Spain for a Foodie

Guest Post by: Lily Do, a Foster School Senior studying Accounting who participated in the ALBA Study Abroad Program in Spain.

Last quarter, I got the opportunity to study abroad in Barcelona, Spain. Known for its many Cathedrals and sunny beaches, Spain is also home to some amazing food. From churros to tapas to freshly made orange juice, there is something for everyone to enjoy. Below are five of my favorite foods in Spain.

  1. Churros: They are everywhere: street corners, shopping centers, coffee shops… There are even cafes that specialize in serving churros and melted chocolate that comes in tiny teacups. Italy may have its ice cream shops, but Spain has its churros. Like ice cream, the churros do not come in just one flavor. They can also be stuffed with Nutella, Carmel, or fruit fillings. One of my favorite memories is walking through the narrow long streets of the Gothic Quarter with a paper cone filled with churros. They taste best warm, so it is good to finish them before they cool down!
  2. Fresh Orange Juice: Oranges are a big thing in Spain and many places will have their own freshly squeezed orange juice. The local supermarket I went to in Barcelona has a juicer machine so customers can buy fresh orange juice on the spot. In fact, I had a cup of orange juice about every other day while living in Barcelona, its is just so convenient and so delicious. Orange trees are also plenty. One of my favorite places to visit is the National Library of Catalonia, known for its courtyard of stunning orange trees. It is small and intimate, not anywhere as big as the Quad with its cherry blossoms at the University of Washington, but it has a lovely fountain and shows just how important oranges are to Spain.
  3. Paella: According to my history teacher, one of the main reasons the Roman Empire decided to make Barcelona was due to its abundance in oysters.
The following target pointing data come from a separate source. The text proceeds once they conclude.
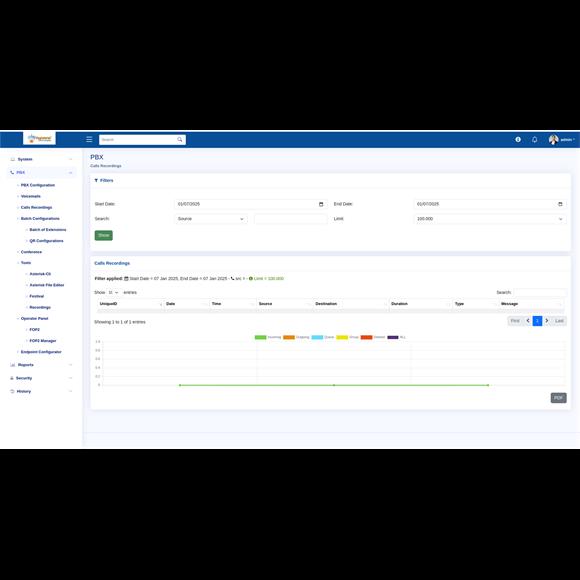This screenshot has width=580, height=580.
Task: Open Asterisk File Editor sidebar item
Action: coord(47,285)
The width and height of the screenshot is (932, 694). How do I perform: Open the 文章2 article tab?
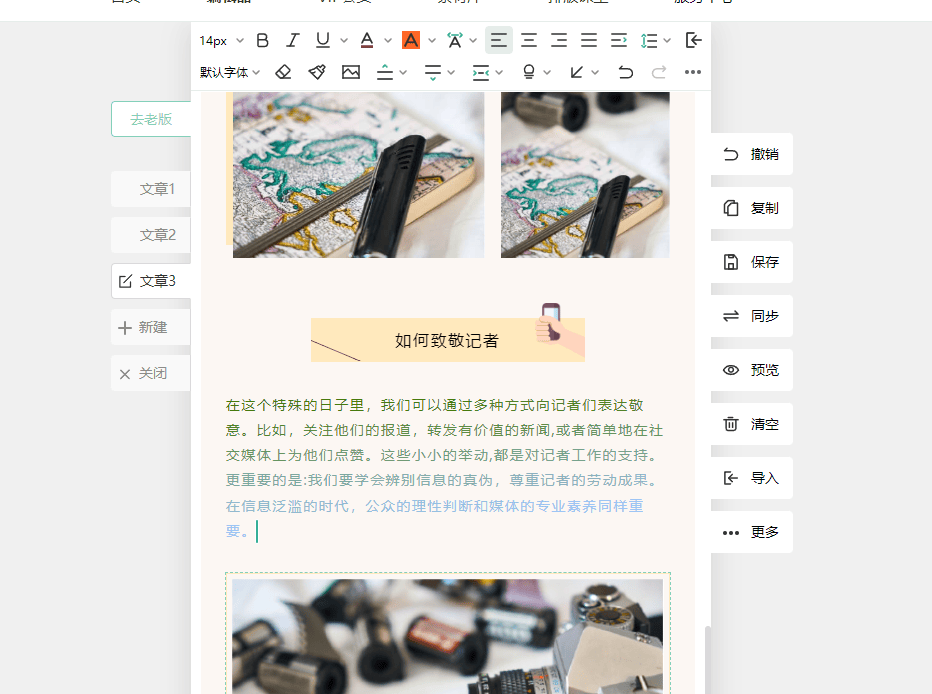(x=157, y=235)
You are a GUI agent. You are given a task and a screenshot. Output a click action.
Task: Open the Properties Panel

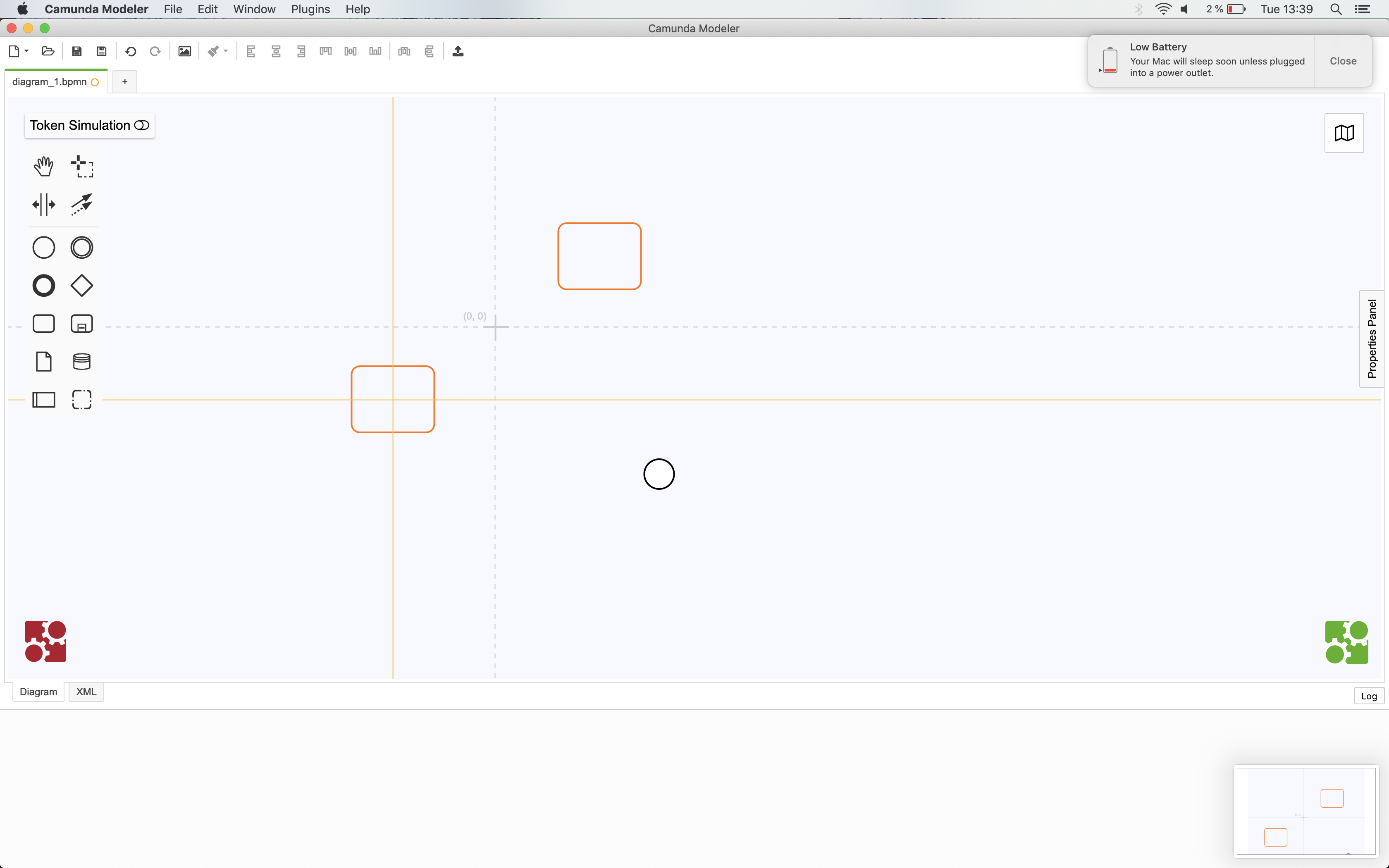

That can be seen today in the paella served there. Filled with rich and seafood, paella is a traditional Spanish dish everyone must try.
  4. Crema Catalana: One of the desserts I got the opportunity to make during one of my cooking classes in Barcelona was Crema Catalana. Although it looks like Crème Brulee, do not mistaken it for Crème Brulee or you may be corrected. Unlike Crème Brulee which is made with thick cream, Crema Catalana is made with milk and thickened with cornstarch and eggs. And like Crème Brulee, it tastes delicious. My favorite part of making the dessert takes place after the crème has cooled down. That is when I pile spoonfuls of sugar onto the crème and then use a kitchen blow torch to melt the sugar on the surface until it is slightly brunt.
  5. Tapas: While the US may be known for its big portion sizes, Spain is known for its smaller plates called tapas, often served in tapas bars. The idea is to order multiple, but different types of tapas per meal to share or to enjoy by oneself. It is a great way to try different types of foods all in one sitting. In Spain, meals are not something to be rushed and the tapas experience caused me to slow down and enjoy my food as the portions were small and the waiter would bring each tapa out one at a time. It could also be an exciting experience as most times, the waiter would bring out the tapas in no particular order. It certainly kept my taste buds on its toes whenever I ordered something I was unfamiliar with.

And that is a wrap! My time in Spain was certainly educational, but between all the studying and group projects, I am happy that I found time to enjoy the delicious plates that Spain had to offer.